MOE Key Laboratory of Bioinformatics and Bioinformatics Division, TNLIST/Department of Automation, Tsinghua University, Beijing 1000084, China.
Bioinformatics. 2011 Jul 1;27(13):i167-76. doi: 10.1093/bioinformatics/btr213.
Pinpointing genes that underlie human inherited diseases among candidate genes in susceptibility genetic regions is the primary step towards the understanding of pathogenesis of diseases. Although several probabilistic models have been proposed to prioritize candidate genes using phenotype similarities and protein-protein interactions, no combinatorial approaches have been proposed in the literature.

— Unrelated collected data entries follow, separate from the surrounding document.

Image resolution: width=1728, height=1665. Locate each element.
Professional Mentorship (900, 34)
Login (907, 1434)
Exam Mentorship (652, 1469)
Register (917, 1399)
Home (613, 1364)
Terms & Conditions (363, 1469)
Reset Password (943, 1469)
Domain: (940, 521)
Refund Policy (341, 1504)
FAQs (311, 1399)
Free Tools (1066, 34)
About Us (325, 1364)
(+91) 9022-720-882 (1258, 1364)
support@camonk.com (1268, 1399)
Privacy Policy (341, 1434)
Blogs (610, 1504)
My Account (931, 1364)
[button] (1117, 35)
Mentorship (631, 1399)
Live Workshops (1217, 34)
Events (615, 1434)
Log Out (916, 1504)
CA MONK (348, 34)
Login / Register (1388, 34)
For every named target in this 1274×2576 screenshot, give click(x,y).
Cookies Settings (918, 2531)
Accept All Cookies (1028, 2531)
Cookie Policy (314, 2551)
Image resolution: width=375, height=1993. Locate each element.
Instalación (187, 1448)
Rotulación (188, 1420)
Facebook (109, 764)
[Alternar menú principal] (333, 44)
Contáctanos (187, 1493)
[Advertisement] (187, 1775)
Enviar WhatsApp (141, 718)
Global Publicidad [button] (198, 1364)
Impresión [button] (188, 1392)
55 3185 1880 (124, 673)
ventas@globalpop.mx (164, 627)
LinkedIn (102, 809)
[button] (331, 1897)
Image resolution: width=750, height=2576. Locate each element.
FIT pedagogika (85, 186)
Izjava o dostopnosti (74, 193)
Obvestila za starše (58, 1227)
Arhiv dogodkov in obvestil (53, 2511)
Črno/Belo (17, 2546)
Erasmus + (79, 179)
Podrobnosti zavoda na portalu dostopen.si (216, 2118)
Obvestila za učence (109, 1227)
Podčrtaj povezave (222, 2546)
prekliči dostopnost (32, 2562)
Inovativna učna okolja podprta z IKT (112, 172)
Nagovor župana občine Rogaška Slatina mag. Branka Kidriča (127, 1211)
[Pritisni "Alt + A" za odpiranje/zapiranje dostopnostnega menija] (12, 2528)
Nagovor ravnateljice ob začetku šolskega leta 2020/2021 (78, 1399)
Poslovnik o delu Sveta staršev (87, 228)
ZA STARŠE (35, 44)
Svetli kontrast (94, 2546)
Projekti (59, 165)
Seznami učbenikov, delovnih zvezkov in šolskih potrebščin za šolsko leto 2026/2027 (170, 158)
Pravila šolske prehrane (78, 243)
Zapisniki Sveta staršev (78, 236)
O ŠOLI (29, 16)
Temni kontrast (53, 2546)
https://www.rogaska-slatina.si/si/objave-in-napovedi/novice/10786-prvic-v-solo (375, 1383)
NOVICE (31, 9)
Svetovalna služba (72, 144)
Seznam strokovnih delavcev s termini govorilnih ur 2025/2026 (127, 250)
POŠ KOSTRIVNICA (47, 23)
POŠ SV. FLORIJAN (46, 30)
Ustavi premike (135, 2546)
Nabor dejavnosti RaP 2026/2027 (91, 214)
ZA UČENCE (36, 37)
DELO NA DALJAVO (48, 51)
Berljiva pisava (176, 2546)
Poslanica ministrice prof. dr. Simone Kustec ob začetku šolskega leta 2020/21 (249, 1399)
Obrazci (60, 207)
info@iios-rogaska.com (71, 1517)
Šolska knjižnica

We propose the first combinatorial approach for prioritizing candidate genes. We first construct a phenome-interactome network by integrating the given phenotype similarity profile, protein-protein interaction network and associations between diseases and genes. Then, we introduce a computational method called MAXIF to maximize the information flow in this network for uncovering genes that underlie diseases. We demonstrate the effectiveness of this method in prioritizing candidate genes through a series of cross-validation experiments, and we show the possibility of using this method to identify diseases with which a query gene may be associated. We demonstrate the competitive performance of our method through a comparison with two existing state-of-the-art methods, and we analyze the robustness of our method with respect to the parameters involved. As an example application, we apply our method to predict driver genes in 50 copy number aberration regions of melanoma. Our method is not only able to identify several driver genes that have been reported in the literature, it also shed some new biological insights on the understanding of the modular property and transcriptional regulation scheme of these driver genes.
在易感遗传区域的候选基因中确定导致人类遗传疾病的基因是理解疾病发病机制的首要步骤。尽管已经提出了几种概率模型,通过表型相似性和蛋白质-蛋白质相互作用来优先考虑候选基因,但文献中尚未提出组合方法。
我们提出了第一个用于优先考虑候选基因的组合方法。我们首先通过整合给定的表型相似性谱、蛋白质-蛋白质相互作用网络以及疾病和基因之间的关联,构建一个表型-互作网络。然后,我们引入了一种称为 MAXIF 的计算方法,以最大化该网络中的信息流,从而揭示导致疾病的基因。我们通过一系列交叉验证实验证明了该方法在优先考虑候选基因方面的有效性,并展示了使用该方法识别与查询基因可能相关的疾病的可能性。我们通过与两种现有的最先进方法进行比较,展示了我们方法的竞争性能,并分析了该方法对所涉及参数的稳健性。作为一个应用示例,我们将我们的方法应用于预测黑色素瘤 50 个拷贝数缺失区域中的驱动基因。我们的方法不仅能够识别文献中已经报道的几个驱动基因,还为理解这些驱动基因的模块性质和转录调控方案提供了一些新的生物学见解。